What Everyone Made From The Ngmoco-DeNa Deal

Yesterday, Japanese mobile gaming company DeNa announced its acquisition of iPhone gaming startup ngmoco for up to $400 million. (We first reported on the acquisition talks here). The price includes $300 million up front in cash and stock, plus another $100 million earnout if ngmoco hits certain performance milestones. We also reported yesterday that ngmoco’s largest investor, Kleiner Perkins, is set to take “more than $100 million off the table” for its share of the company, assuming the full amount is paid out. Well, it turns out the exact number could be closer to $130 million.

Thanks to financial documents filed by DeNa in Japan, and discovered by Stuart Dredge at Mobile Entertainment, we now know each major shareholder’s stake in the company and how much they will make from the deal. Kleiner owned a third of the company, or 32.7 percent. IVP owned 25 percent, now worth $100 million. Two of the co-founders, CEO Neil Young and chief creative officer Bob Stevenson, each owned 9.5 percent of the company, worth a potential payout of $38 million.

Here is a breakdown, showing a range of how much each stake is worth, using both the $300 million and $400 million purchase prices. (You can never really count on an earnout until it is actually earned):

  • KPCB Holdings (32.72%) = $98M-$130M
  • Institutional Venture Partners (25.31%) = $76M-$101M
  • Norwest Venture Partners (13.46%) = $40M-$54M
  • Neil Young (9.52%) = $28M-$38M
  • Bob Stevenson (9.52%) $28M-$38M
  • Google Ventures (3.65%) = $11M-$14.6M
  • Maples Investments (1.81%) =$5.4M-$7.2M


The document (in Japanese) also listed ngmoco’s sales and losses for 2008 and 2009.  In 2008, sales were $484,000 and it posted a net loss of $2.46 million.  In 2009, sales were only $3.16 million, and losses ballooned to $10.89 million. While the documents don’t go into 2010 revenues, our sources indicate that the company is on a $30 million revenue run rate, which would be 10 times last year’s numbers.

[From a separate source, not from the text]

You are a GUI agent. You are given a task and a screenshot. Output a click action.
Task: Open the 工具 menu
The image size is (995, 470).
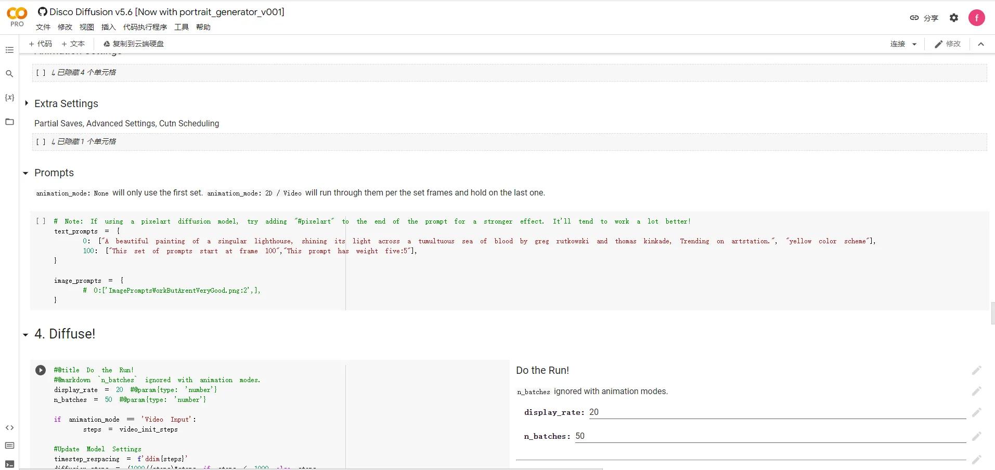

The company’s revenues didn’t really start to take off until it launched its free-to-play strategy using the iPhone’s in-app purchases as its main revenue driver.  The 2009 revenues only represent two months worth of that strategy, and only two game titles. So far this year, it’s launched another 15 Free-2-Play games, which are not counted in its 2009 revenues.

DeNa also released a set of slides in English (embedded below) laying out the strategy behind its purchase. Basically, it will use ngmoco as a way to enter the U.S. market, and much of the acquisition value is more likely tied to its potential for future revenues than as a multiple of current ones.

Update: One thing that appears to be missing from these numbers is the shares held by employees, which throws off all the calculations. A person with direct knowledge of this transaction tells me that employees other than the founders owned a double-digit percentage of shares, which is not reflected in these numbers at all. Putting the relevant table through Google Translate from the Japanese also suggests that employee shares are not being counted here. The table is titled “Major shareholders and shareholding ratio,” but at the bottom it says:

None of capital between
Personnel None

So a key piece of information appears to be missing here.